(Stored items)
※

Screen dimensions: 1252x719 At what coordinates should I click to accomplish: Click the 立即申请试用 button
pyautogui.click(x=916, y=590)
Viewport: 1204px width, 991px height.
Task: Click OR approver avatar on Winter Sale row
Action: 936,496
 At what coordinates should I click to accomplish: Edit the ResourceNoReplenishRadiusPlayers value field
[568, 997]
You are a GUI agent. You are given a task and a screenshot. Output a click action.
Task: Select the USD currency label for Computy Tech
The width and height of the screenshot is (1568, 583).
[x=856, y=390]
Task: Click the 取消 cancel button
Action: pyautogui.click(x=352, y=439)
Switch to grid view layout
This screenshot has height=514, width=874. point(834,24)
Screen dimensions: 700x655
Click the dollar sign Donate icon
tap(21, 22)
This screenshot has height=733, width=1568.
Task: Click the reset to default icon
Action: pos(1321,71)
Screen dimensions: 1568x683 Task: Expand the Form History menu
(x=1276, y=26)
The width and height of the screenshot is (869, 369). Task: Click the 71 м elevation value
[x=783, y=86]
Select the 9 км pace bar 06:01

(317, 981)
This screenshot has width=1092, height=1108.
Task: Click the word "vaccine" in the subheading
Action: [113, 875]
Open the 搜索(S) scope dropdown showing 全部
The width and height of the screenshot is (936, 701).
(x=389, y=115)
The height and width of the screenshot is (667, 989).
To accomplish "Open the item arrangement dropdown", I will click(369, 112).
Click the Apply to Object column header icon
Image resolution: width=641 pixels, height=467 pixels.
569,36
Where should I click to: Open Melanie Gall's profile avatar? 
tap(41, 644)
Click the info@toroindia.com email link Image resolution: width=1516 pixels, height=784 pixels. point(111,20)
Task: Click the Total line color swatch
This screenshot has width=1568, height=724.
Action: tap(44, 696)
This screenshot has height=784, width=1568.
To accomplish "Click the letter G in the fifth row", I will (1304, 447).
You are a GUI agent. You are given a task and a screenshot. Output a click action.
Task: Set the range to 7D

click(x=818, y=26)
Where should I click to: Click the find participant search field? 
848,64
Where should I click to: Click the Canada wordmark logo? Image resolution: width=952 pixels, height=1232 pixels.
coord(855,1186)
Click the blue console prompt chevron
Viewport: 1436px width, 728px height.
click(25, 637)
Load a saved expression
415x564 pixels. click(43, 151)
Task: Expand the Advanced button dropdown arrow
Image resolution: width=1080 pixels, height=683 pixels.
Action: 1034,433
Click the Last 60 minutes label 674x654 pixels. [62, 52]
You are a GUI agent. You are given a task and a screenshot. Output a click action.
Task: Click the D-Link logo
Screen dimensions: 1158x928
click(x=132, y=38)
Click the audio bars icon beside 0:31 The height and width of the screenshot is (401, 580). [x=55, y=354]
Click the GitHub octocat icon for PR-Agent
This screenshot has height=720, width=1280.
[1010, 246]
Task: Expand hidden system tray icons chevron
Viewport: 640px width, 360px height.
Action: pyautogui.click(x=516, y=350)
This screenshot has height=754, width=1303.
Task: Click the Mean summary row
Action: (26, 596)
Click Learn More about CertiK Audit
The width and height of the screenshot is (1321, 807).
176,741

※

**EXERCISE DIRECTIONS**
Nothing in the records above may be left out when you repeat them exactly.

**WRITTEN SOLUTION**
Screen dimensions: 1252x719 At what coordinates should I click to accomplish: Click the 立即申请试用 button
pyautogui.click(x=916, y=590)
Viewport: 1204px width, 991px height.
Task: Click OR approver avatar on Winter Sale row
Action: 936,496
 At what coordinates should I click to accomplish: Edit the ResourceNoReplenishRadiusPlayers value field
[568, 997]
You are a GUI agent. You are given a task and a screenshot. Output a click action.
Task: Select the USD currency label for Computy Tech
The width and height of the screenshot is (1568, 583).
[x=856, y=390]
Task: Click the 取消 cancel button
Action: pyautogui.click(x=352, y=439)
Switch to grid view layout
This screenshot has height=514, width=874. point(834,24)
Screen dimensions: 700x655
Click the dollar sign Donate icon
tap(21, 22)
This screenshot has height=733, width=1568.
Task: Click the reset to default icon
Action: pos(1321,71)
Screen dimensions: 1568x683 Task: Expand the Form History menu
(x=1276, y=26)
The width and height of the screenshot is (869, 369). Task: Click the 71 м elevation value
[x=783, y=86]
Select the 9 км pace bar 06:01

(317, 981)
This screenshot has width=1092, height=1108.
Task: Click the word "vaccine" in the subheading
Action: [113, 875]
Open the 搜索(S) scope dropdown showing 全部
The width and height of the screenshot is (936, 701).
(x=389, y=115)
The height and width of the screenshot is (667, 989).
To accomplish "Open the item arrangement dropdown", I will click(369, 112).
Click the Apply to Object column header icon
Image resolution: width=641 pixels, height=467 pixels.
569,36
Where should I click to: Open Melanie Gall's profile avatar? 
tap(41, 644)
Click the info@toroindia.com email link Image resolution: width=1516 pixels, height=784 pixels. point(111,20)
Task: Click the Total line color swatch
This screenshot has width=1568, height=724.
Action: tap(44, 696)
This screenshot has height=784, width=1568.
To accomplish "Click the letter G in the fifth row", I will (1304, 447).
You are a GUI agent. You are given a task and a screenshot. Output a click action.
Task: Set the range to 7D

click(x=818, y=26)
Where should I click to: Click the find participant search field? 
848,64
Where should I click to: Click the Canada wordmark logo? Image resolution: width=952 pixels, height=1232 pixels.
coord(855,1186)
Click the blue console prompt chevron
Viewport: 1436px width, 728px height.
click(25, 637)
Load a saved expression
415x564 pixels. click(43, 151)
Task: Expand the Advanced button dropdown arrow
Image resolution: width=1080 pixels, height=683 pixels.
Action: 1034,433
Click the Last 60 minutes label 674x654 pixels. [62, 52]
You are a GUI agent. You are given a task and a screenshot. Output a click action.
Task: Click the D-Link logo
Screen dimensions: 1158x928
click(x=132, y=38)
Click the audio bars icon beside 0:31 The height and width of the screenshot is (401, 580). [x=55, y=354]
Click the GitHub octocat icon for PR-Agent
This screenshot has height=720, width=1280.
[1010, 246]
Task: Expand hidden system tray icons chevron
Viewport: 640px width, 360px height.
Action: pyautogui.click(x=516, y=350)
This screenshot has height=754, width=1303.
Task: Click the Mean summary row
Action: (26, 596)
Click Learn More about CertiK Audit
The width and height of the screenshot is (1321, 807).
176,741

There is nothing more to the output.